## PROBLEM DETAILS
Everything from the line containing "The width and height of the screenshot is (1680, 1050)." through the final line of the listing below should be given again, word for word, and nothing else.

## DATA SECTION
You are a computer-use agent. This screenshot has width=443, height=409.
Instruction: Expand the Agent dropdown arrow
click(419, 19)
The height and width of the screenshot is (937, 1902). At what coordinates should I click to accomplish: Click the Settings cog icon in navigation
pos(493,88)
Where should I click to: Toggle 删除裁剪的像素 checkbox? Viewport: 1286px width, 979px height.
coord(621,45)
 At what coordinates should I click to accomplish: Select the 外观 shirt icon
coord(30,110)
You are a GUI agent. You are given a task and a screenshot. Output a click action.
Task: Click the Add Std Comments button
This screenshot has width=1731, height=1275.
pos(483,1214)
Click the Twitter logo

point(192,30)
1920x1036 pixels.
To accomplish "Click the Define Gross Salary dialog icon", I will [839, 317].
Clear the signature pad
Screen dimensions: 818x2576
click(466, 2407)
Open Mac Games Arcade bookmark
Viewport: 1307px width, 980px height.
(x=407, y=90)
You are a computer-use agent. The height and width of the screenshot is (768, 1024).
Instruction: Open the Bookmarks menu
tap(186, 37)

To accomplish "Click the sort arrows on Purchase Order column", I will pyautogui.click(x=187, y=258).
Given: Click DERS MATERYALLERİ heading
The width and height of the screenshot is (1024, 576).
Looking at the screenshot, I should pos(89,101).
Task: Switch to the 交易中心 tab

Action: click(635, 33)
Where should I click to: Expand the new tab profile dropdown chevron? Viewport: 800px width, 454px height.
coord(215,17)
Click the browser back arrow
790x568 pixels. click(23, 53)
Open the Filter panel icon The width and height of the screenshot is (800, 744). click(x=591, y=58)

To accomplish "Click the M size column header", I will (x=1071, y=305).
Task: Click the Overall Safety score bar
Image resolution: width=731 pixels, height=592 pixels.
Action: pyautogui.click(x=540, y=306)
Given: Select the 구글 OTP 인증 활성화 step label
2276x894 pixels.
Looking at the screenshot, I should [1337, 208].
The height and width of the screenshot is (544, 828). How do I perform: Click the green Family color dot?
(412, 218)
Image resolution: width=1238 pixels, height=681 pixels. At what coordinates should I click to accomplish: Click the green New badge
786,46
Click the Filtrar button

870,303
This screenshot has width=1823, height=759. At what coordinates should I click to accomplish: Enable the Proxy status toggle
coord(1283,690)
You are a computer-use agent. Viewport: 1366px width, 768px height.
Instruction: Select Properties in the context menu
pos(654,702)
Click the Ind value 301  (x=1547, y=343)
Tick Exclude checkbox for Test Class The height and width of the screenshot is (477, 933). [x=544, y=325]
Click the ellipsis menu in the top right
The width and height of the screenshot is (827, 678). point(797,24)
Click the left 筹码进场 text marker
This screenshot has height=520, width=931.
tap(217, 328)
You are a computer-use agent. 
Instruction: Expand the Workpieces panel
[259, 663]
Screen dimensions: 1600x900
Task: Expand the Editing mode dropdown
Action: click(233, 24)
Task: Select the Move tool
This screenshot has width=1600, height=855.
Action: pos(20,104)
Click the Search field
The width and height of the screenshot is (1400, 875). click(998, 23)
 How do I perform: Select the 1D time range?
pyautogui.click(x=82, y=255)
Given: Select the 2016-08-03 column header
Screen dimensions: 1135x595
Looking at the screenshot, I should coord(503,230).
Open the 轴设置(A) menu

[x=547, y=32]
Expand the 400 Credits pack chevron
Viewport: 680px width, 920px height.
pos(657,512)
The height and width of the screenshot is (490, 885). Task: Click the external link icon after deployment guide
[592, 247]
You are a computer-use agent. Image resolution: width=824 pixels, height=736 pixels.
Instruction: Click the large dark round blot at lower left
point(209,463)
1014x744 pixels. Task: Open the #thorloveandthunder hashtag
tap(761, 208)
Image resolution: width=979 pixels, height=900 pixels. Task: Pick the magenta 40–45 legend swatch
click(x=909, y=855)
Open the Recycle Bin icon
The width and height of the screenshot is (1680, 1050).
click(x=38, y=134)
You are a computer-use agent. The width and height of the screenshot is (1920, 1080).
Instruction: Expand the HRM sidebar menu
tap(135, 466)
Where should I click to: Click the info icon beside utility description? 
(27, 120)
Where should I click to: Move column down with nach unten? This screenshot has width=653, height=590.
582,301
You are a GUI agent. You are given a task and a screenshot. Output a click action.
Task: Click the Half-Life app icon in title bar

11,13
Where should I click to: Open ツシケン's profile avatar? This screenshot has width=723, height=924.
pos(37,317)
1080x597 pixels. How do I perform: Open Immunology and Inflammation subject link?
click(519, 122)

## REPLY
The width and height of the screenshot is (1680, 1050).
click(x=38, y=134)
You are a computer-use agent. The width and height of the screenshot is (1920, 1080).
Instruction: Expand the HRM sidebar menu
tap(135, 466)
Where should I click to: Click the info icon beside utility description? 
(27, 120)
Where should I click to: Move column down with nach unten? This screenshot has width=653, height=590.
582,301
You are a GUI agent. You are given a task and a screenshot. Output a click action.
Task: Click the Half-Life app icon in title bar

11,13
Where should I click to: Open ツシケン's profile avatar? This screenshot has width=723, height=924.
pos(37,317)
1080x597 pixels. How do I perform: Open Immunology and Inflammation subject link?
click(519, 122)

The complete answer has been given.